Exercise — Each line of the records below that holds "dialog" should be returned.

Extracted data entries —
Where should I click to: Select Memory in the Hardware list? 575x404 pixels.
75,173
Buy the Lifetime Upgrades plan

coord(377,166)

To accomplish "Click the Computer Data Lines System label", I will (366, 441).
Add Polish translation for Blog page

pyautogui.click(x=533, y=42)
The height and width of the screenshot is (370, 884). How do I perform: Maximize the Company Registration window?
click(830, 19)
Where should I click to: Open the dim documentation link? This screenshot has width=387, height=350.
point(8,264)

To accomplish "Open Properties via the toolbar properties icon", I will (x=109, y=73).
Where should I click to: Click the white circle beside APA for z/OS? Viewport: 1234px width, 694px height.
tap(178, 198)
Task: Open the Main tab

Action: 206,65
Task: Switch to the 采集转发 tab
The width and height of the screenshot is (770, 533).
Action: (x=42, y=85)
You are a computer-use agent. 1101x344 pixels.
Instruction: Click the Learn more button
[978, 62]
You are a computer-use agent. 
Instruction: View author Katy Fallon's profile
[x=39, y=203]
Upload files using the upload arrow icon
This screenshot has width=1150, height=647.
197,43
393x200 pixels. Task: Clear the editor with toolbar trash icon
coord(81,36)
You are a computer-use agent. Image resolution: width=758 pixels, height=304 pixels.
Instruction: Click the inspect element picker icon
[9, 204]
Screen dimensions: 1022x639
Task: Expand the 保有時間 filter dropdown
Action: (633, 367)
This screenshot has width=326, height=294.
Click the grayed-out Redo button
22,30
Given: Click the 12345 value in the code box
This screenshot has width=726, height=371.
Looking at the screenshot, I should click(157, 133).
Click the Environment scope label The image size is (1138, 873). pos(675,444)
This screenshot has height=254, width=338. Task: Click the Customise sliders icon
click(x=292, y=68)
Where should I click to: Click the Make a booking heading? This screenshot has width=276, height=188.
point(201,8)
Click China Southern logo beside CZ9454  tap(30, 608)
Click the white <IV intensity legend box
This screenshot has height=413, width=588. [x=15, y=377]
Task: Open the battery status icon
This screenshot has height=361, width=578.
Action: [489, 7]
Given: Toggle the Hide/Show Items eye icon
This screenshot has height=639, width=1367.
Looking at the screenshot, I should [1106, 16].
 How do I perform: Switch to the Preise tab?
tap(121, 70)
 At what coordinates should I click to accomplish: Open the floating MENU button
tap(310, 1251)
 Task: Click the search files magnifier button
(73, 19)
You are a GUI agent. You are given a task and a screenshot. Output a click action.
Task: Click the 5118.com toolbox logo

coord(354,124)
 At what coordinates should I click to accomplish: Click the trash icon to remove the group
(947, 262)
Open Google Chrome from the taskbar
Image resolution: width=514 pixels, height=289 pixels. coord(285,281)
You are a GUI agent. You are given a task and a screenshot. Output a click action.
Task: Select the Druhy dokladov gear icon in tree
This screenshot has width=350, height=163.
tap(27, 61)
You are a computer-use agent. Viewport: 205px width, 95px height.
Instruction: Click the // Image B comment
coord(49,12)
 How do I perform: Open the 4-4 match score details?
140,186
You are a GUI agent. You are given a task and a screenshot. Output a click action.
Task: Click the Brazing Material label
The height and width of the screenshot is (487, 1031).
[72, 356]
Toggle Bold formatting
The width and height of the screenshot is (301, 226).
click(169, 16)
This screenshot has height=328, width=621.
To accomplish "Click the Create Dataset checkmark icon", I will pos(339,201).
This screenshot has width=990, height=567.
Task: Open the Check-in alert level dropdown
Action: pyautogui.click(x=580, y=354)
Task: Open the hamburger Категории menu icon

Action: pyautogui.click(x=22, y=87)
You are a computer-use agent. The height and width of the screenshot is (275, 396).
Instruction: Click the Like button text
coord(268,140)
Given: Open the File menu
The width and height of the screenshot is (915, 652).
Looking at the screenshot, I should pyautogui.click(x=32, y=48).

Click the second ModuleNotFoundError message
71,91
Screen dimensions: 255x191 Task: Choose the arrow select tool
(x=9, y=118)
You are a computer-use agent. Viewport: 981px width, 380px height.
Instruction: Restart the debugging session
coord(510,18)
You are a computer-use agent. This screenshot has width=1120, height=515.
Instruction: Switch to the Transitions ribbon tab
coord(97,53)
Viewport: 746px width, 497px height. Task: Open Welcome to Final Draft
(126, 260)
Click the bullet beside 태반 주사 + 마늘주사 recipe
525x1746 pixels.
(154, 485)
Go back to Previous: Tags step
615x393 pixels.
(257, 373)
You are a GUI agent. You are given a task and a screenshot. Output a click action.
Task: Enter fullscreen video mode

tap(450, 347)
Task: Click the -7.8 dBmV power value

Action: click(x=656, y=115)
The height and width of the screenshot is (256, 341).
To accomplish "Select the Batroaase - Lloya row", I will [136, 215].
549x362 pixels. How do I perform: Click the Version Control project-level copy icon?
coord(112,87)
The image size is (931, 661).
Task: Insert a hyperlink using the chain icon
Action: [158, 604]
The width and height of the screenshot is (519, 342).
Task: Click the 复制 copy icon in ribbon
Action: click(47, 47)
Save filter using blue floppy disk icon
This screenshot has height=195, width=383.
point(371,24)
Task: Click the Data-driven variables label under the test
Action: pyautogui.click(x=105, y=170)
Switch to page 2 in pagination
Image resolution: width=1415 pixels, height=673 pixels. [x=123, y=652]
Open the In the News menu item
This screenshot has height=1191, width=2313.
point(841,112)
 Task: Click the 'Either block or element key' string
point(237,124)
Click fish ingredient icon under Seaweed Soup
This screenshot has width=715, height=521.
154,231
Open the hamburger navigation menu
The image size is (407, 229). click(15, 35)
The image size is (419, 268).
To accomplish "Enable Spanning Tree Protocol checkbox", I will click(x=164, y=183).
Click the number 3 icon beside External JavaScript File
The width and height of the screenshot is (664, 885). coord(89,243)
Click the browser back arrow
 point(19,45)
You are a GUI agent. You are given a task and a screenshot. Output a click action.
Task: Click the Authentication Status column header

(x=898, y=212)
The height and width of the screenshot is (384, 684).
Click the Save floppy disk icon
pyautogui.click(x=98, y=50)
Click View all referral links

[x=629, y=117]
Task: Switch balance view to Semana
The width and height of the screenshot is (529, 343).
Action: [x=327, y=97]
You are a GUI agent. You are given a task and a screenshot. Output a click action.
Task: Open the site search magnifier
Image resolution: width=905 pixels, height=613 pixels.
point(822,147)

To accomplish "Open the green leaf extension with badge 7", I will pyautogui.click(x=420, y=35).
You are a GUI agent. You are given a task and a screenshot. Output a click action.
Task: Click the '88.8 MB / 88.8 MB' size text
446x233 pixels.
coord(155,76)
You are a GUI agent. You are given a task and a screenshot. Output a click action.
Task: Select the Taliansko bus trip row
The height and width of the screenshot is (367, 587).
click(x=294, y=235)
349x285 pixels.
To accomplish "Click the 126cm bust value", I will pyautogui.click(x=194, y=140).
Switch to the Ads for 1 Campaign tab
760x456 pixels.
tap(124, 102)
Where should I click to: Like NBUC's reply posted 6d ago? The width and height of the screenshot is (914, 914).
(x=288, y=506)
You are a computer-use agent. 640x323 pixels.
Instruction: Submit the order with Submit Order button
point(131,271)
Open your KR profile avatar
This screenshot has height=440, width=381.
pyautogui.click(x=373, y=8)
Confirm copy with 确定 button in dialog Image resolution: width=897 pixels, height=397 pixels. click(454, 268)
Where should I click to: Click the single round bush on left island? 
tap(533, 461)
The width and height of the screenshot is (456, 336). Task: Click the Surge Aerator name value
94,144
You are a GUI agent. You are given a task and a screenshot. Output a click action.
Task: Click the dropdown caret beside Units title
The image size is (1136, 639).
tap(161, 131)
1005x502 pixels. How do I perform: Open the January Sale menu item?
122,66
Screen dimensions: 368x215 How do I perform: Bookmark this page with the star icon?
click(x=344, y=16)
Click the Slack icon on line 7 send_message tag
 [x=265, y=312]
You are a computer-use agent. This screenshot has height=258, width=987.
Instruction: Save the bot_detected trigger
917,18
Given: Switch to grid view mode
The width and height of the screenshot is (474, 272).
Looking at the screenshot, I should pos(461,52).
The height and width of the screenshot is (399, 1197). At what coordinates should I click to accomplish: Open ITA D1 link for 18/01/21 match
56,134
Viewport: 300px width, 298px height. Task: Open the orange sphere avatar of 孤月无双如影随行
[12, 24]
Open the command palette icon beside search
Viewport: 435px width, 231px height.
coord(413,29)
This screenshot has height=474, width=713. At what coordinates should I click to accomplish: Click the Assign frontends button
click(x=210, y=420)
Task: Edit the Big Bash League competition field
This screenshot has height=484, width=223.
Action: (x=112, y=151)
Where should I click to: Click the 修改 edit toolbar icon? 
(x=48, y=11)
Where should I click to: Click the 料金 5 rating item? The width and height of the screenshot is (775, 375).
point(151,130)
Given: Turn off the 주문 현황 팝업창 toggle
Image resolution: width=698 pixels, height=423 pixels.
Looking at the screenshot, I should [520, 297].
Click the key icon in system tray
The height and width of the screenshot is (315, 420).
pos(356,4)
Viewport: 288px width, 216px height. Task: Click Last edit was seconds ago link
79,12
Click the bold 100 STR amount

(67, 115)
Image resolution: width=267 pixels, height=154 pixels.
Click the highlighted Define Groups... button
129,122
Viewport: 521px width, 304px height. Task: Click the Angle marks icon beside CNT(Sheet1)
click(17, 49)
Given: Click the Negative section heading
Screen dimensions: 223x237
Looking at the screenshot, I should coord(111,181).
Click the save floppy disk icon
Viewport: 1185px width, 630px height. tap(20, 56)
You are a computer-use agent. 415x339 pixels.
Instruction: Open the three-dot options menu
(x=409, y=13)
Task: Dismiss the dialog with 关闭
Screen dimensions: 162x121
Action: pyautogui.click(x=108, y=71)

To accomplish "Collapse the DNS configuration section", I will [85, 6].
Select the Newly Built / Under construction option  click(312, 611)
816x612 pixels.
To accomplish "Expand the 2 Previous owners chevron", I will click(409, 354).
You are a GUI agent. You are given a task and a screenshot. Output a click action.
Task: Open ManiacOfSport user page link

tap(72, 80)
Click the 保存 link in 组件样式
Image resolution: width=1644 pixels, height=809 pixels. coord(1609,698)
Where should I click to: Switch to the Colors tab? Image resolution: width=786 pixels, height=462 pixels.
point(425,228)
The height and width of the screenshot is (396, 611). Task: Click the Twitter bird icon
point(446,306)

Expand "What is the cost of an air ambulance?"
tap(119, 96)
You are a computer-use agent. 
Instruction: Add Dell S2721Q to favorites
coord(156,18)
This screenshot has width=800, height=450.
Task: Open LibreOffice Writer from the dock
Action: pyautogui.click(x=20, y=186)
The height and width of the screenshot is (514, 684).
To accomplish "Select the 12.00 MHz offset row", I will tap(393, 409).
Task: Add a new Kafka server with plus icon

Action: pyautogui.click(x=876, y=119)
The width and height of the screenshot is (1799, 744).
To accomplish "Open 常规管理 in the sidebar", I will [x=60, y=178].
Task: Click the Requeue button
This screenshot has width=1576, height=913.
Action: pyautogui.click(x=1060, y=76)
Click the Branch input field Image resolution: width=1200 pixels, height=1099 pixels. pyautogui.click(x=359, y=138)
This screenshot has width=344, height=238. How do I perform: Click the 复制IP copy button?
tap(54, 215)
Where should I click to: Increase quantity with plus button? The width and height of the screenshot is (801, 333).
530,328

Solution for this exercise —
Confirm copy with 确定 button in dialog Image resolution: width=897 pixels, height=397 pixels. click(454, 268)
Task: Dismiss the dialog with 关闭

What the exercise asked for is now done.